I’m a newbie on GPU acceleration. Just tried a basic LWJGL binding on CUDA with a simple kernel, no shared memory, function signature is like follows
__global__ void compute(
unsigned int n,
unsigned long long int* timeMs,
double* a, double* b, double* c,
double *g_odata)
the kernel function is basically retrieving data for the thread id from above arrays (timeMs, a, b, c etc.) and do some math, and put result in g_odata array on appropriate thread id. n being the number of thread to compute (it checks if thread id overshoots n of course).
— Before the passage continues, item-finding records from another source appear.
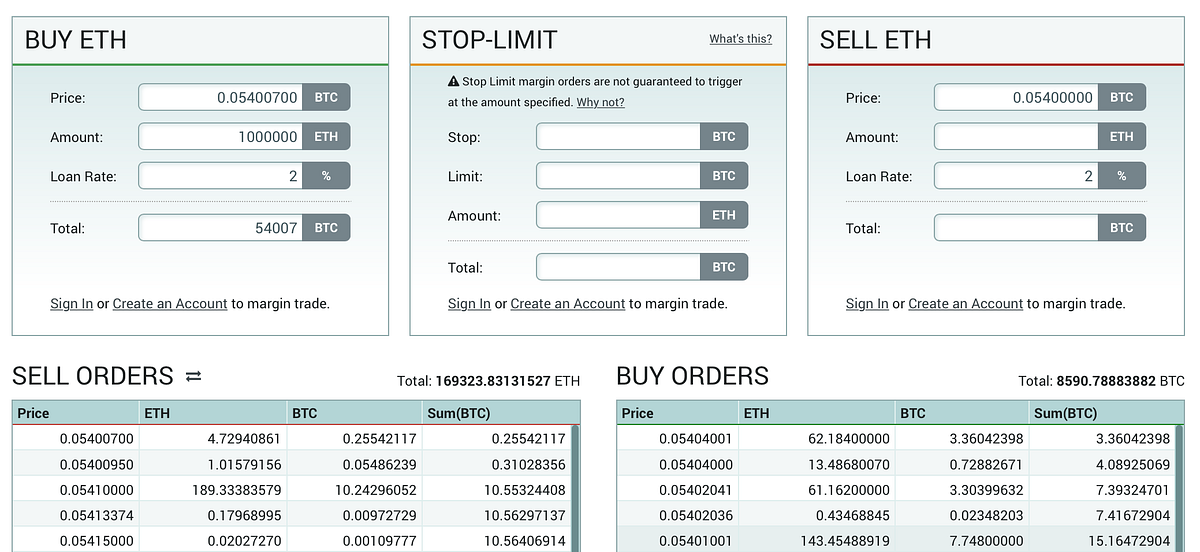Viewport: 1200px width, 552px height.
Task: Edit the Buy ETH Loan Rate field
Action: pos(220,176)
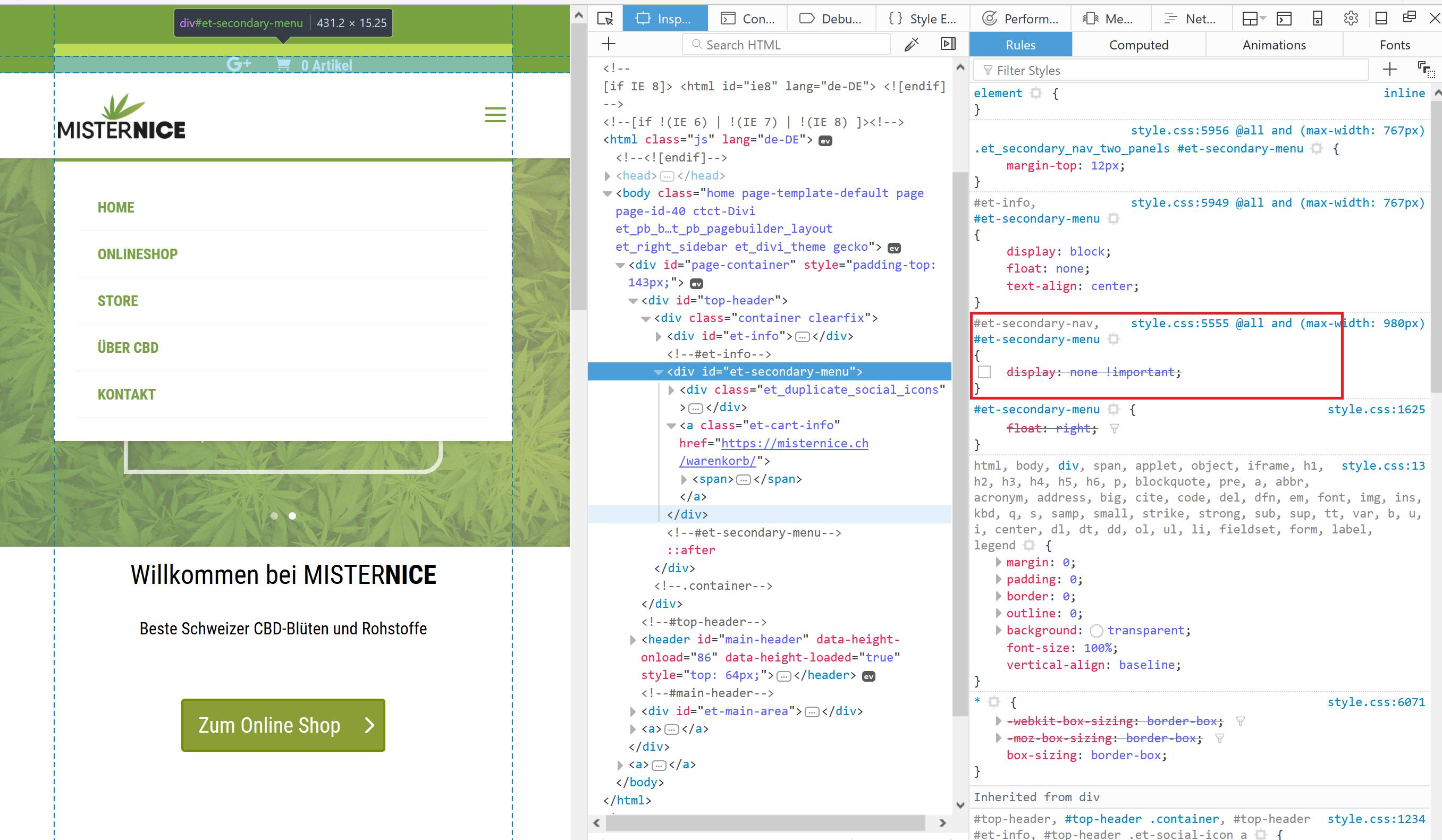1442x840 pixels.
Task: Toggle -webkit-box-sizing filter funnel icon
Action: [1240, 721]
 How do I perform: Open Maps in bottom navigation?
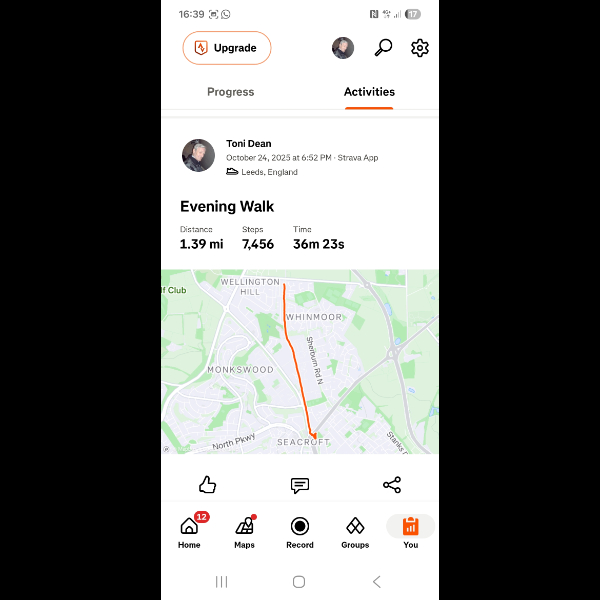[245, 531]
There is no shared memory or reduction.
Now here’s the curious case about n (total thread size / parallelism) and block size when I measure the TOTAL time taken for the kernel to complete
(I have a GPU with 80 multi-processors)
Through clock64()
I added timestamping on the kernel function before and after, and collected the total time for each thread, and it’s apparent that the more threads there are, the slower they take for the SAME task
Now questions:
- Why is the kernel function taking more time for more threads? is the execution interlaced (i.e. scheduler can pause one of them before it completes and execute another)
- Why is there a plateau behaviour after a bump at 100 threads? and why it takes off again
- The varying performance based on block number. I read that grid/block is just developer perspective and has no bearing (esp. for my fully segregated threads with no sharing/reduction). So why does it matter, and how to pick the best block size?